GAA requires huge commitment, but for some of this year's Dublin ladies senior team it has involved jetting home from abroad to train.
Students Molly Lamb and Sarah McCaffrey have been based in Bordeaux since just after the season's semi-final.
While most people who play football at a county level have to contend with balancing work and family life with sport, the two hard-working students have also thrown in four-hour round air trips into the mix.
"I'm supposed to be on Erasmus so I've had to fly over and back a bit, but I'm home now for the final," Molly (20) told the Herald.
"I've been lucky because I only had to travel over for one weekend's training because of how it worked out."
Check-in queues and airport food might be enough to put some people off but for the ladies' team there is something to prove this time around.
After a devastating loss in Croker this time last year the team are focused on putting on the best display possible - even if it means hopping on a plane.
Molly is studying French and Spanish in UCD and has ambitions of working as a teacher or a translator.
By chance, she ended up in the same French city as Sarah McCaffrey (20), who attends Trinity College.
The jet-setting pair have found the Dublin set-up accommodating to their studies abroad.
Molly Lamb in action for the Dubs
Manager Gregory McGonigle set up a one-on-one training session with Sarah who landed in Dublin after one of the team's training evenings.
While in France the girls have been able to keep their fitness levels up and even managed to find some home comforts.
"There is a GAA club over there so I went out to them," Molly said.
"It's a mixed group, there are a few Erasmus students but there are also a lot of real beginners too. We were teaching little French kids how to block balls and they were loving it.
"They were mad keen on it so it was great."
Being away from home means that Molly, a Kilmacud Crokes player, has escaped the pressures leading up to the game but now that she is back in the capital she is thrilled to see blue flags everywhere.
"I haven't been around for a lot of the build-up but now that I'm home it's great. I had a man stop me in the street to say "go on the girls".
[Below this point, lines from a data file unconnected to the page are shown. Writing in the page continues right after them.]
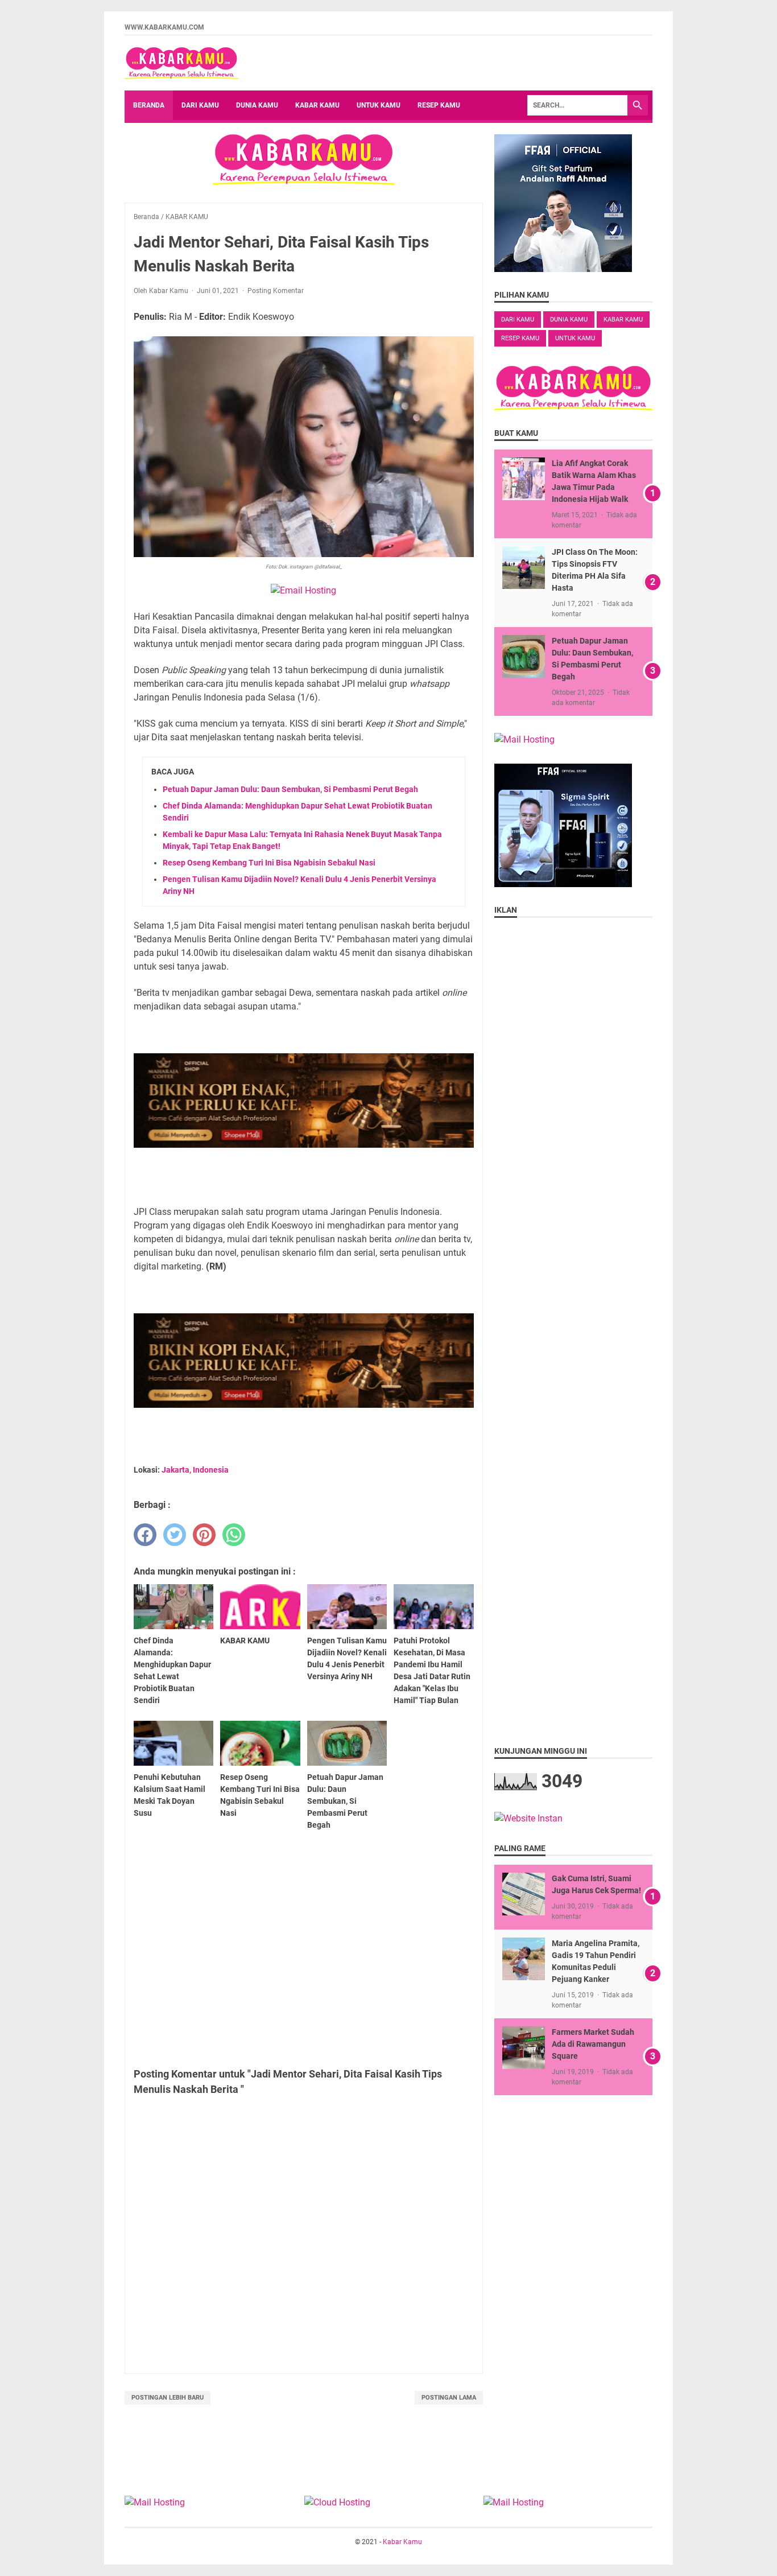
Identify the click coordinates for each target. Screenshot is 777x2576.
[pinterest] (204, 1534)
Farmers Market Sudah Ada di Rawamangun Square (593, 2043)
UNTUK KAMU (575, 338)
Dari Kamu (200, 105)
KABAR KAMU (623, 319)
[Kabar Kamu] (181, 63)
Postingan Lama (448, 2397)
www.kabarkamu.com (164, 27)
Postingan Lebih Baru (167, 2397)
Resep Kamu (439, 105)
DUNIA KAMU (569, 319)
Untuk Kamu (378, 105)
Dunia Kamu (257, 105)
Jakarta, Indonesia (195, 1469)
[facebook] (145, 1534)
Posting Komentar (275, 291)
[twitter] (174, 1534)
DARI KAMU (517, 319)
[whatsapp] (233, 1534)
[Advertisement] (304, 1947)
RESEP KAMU (520, 338)
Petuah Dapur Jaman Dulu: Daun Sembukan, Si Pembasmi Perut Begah (290, 789)
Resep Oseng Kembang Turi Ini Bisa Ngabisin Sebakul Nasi (269, 862)
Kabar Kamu (317, 105)
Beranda (148, 105)
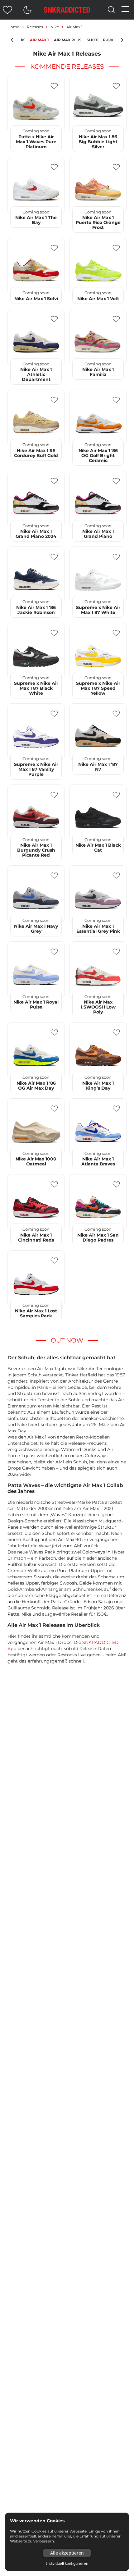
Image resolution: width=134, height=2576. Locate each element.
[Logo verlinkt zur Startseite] (67, 10)
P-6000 (110, 40)
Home (13, 27)
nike (54, 27)
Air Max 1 (39, 40)
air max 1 (74, 27)
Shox (92, 40)
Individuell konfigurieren (67, 2563)
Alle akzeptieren (67, 2553)
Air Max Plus (68, 40)
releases (35, 27)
"The fact that the girls and the boys made it to the final is great. Hopefully, people will pay attention to us now and come out and have a look at our match.
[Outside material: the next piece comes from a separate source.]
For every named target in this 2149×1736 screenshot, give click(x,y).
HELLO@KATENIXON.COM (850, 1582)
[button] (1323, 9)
"A lot of people don't know ladies' football but if they go out they'll be surprised at the level of it," she said.
"It'll be nice to get a double under the belt."
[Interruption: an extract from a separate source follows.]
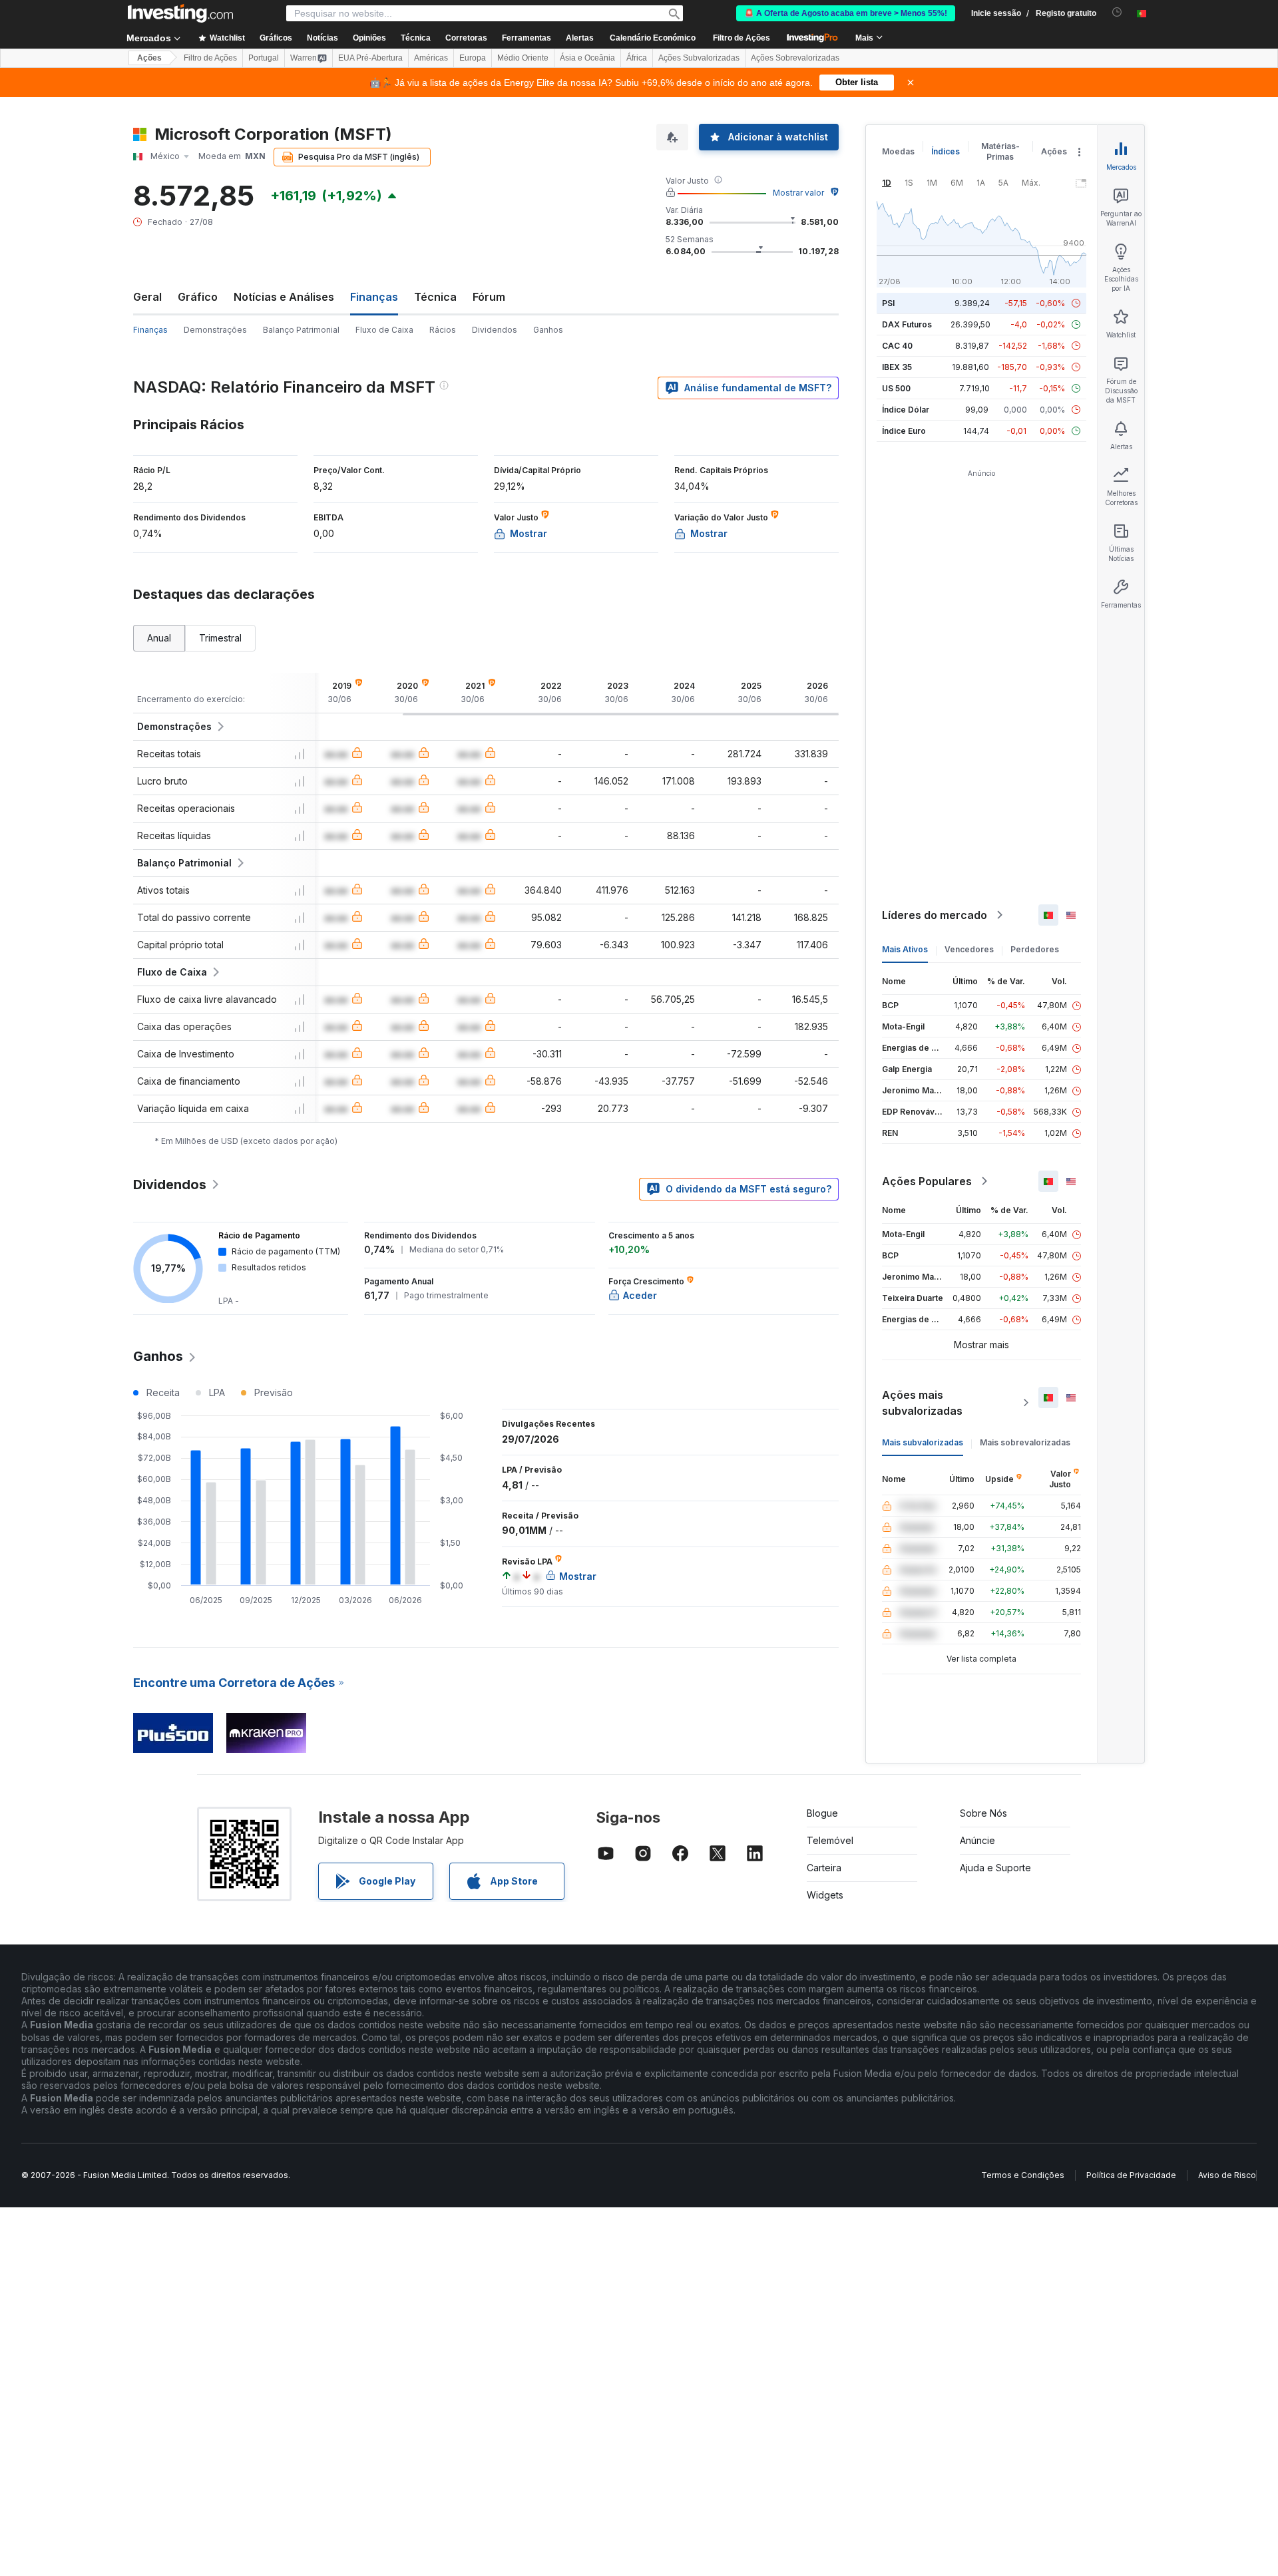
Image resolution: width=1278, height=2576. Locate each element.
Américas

The team has lost a number of key players to the travel bug this year but the ladies who have stayed put have worked hard all year in preparation for Sunday.
The players aren't the only ones who have committed serious mileage to their bid for All-Ireland glory.
Their manager has travelled from Monaghan four evenings a week to work with them.
It's a big commitment and one he wouldn't have made without a belief that there was an All-Ireland-winning team, he said.
"The first thing I had to ask myself after last year is did I believe in Dublin enough to win an All-Ireland?"
"I believe there is an All-Ireland in them and that if we can do that the structure is there to go on to win two or three," he added.